What are Varicose Veins?
The term means ‘enlarged, dilated and tortuous’. Varicose veins can occur in a number of areas on the body but by far the commonest area is in the legs. This is thought to be because standing and walking place extra pressure on leg veins.
Varicose veins are blue in colour because of the thickness of the vein wall and because the blood in these veins has less oxygen.
Are there different types of Varicose veins?
Varicose veins are graded from Grade 1 to Grade 4 depending on how large they are and whether they bulge above the surface level of the skin (with Grade 4 being the largest).
Reticular varicose vein is a term referring to larger blue veins that feed into an area of spider veins .The word Reticular comes from the Latin reticulum meaning ‘little net’ and means relating to or forming a network. Reticular veins feed into areas of spider veins, and hence form a network of veins. When treating spider veins these feeder veins usually also need to be treated for the best results.

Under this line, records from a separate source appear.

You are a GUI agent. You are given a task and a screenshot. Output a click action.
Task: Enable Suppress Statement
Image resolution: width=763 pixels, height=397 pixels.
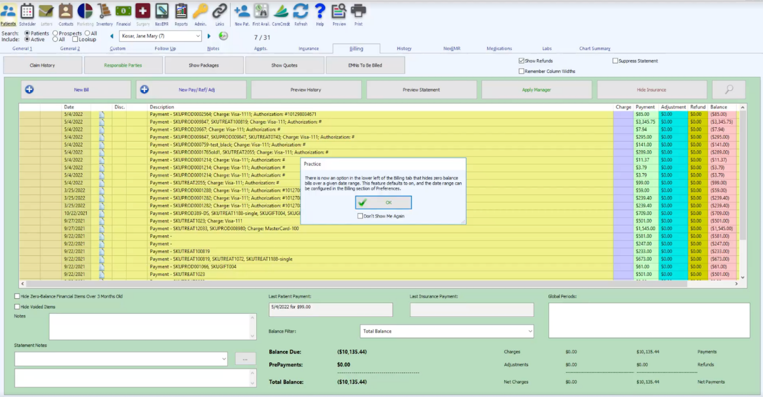616,60
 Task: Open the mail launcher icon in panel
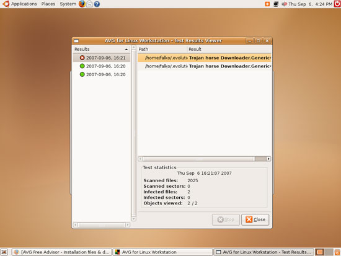(x=89, y=4)
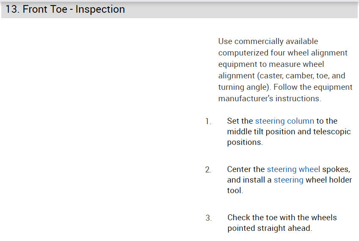Click step number 3
This screenshot has height=241, width=359.
tap(208, 218)

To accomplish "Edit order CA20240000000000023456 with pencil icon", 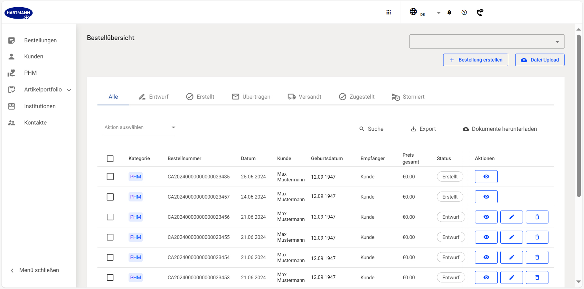I will pos(511,217).
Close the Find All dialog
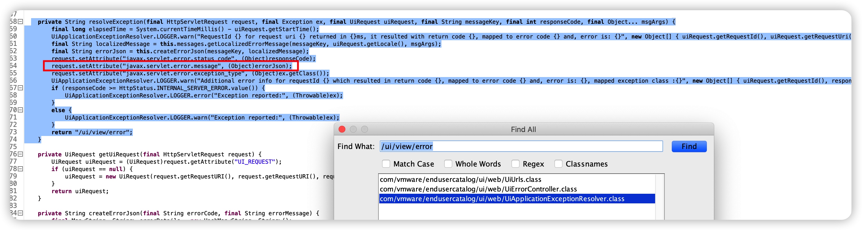 click(342, 129)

Truncal varicose vein is a term referring to a vein that comes from one of the main two vein systems in the legs, either the one on the inside of your leg which is called the Great Saphenous Vein System, or the other on the back of the knee called the Short Saphenous Vein System.
What are the primary causes?
Vein drainage should be from the surface veins inwards to the deep veins and then upwards towards the heart. Varicose veins develop in these superficial vein systems when the one way valves inside these main veins become faulty. If the valves inside these surface veins become stretched and faulty it results in blood pushing back to the surface of the skin and causes the veins to bulge.
It is not clear exactly why vein walls stretch and the valves become faulty in some people and not others. Studies have shown that there is reduced elastin content in the walls of varicose veins compared with normal veins and scientists have also identified proteins that can bind to DNA and start the process that causes varicose veins. It appears there is probably a primary inherited structural issue that predisposes forming of this condition under secondary pressure on the valve and vein walls.
Who is at the greatest risk?
Estimates have the incidence of around 30% of adults.
Risk factors that identify a higher risk of developing varicose veins and include:
Sex: Women are much more likely (around twice the incidence)
Genetics: Strong link to a family history
Obesity: Higher incidence in overweight
Pregnancy: Time of increased incidence and worsening severity. Weight gain, pelvic pressure, increased blood volume and hormonal changes all have been implicated.
Age: Increasing incidence as people get older, presumably from the cumulative effect of more years standing and walking on the legs.
Occupation: There is an association with jobs that involve prolonged periods of standing
What are the symptoms?
In the majority of cases there is no significant pain associated, however possible symptoms resulting from congestion include heaviness, tiredness, cramping, aching, pain, and swelling. There is also an increased incidence of restless leg syndrome in patients with varicose veins.
Whilst the greater the degree of venous reflux (backflow) and the larger the varicose veins the more likely the presence of symptoms, it is not a direct correlation. Some patients with very large cases of this condition can be asymptomatic whereas some patients with a fairly small condition can have significant symptoms.
What are the possible complications?
Longstanding back pressure in the veins can result in Chronic Venous Insufficiency (CVI). This can cause skin changes including brownish pigmentation (staining from iron in the blood) and excema (red,dry,itchy skin).
In severe cases it can cause irregular white patches at the ankles (atrophie blanche), shiny, hardened skin (lipodermatosclerosis) or ulceration (Venous Ulcer).
There is an association with an increased risk of developing deep venous thrombosis (DVT) and superficial thrombophlebitis (SVT).
In the presence of venous congestion minor injury to the skin can result in more prolonged bleeding and the skin will also heal more slowly.
What are the treatment options?
Varicose Veins on the surface of the skin can be treated by surface sclerotherapy if there is no significant underlying venous reflux from deeper veins. This may be by liquid or foam sclerotherapy depending on the size of the veins. Surface varicose veins are too large for treatment by surface laser or surface radiofrequency to be effective.
If there is underlying reflux then an Ultrasound guided procedure is required to control the underlying reflux. A Mapping scan will determine which of the Ultrasound procedures is optimal. The choice of Ultrasound Guided treatment is between Ultrasound Guided Sclerotherapy (UGS), Ultrasound Guided laser (also called Endo Venous Laser Therapy) or Ultrasound Guided Radiofrequency (also called VENEFIT).
What if I have both Spider and Varicose Veins?
It is quite common for many patients to have both of these conditions. If these conditions are present are in the same area as a general principle the larger and deeper varicose veins are treated first. Treating these first does not usually result in any significant improvement in the spider veins and they will need to be treated as a secondary procedure. If spider veins are treated first without controlling the underlying deeper vein reflux the results are not as effective and also the chance of getting side effects such as pigmentation and bruising are greater.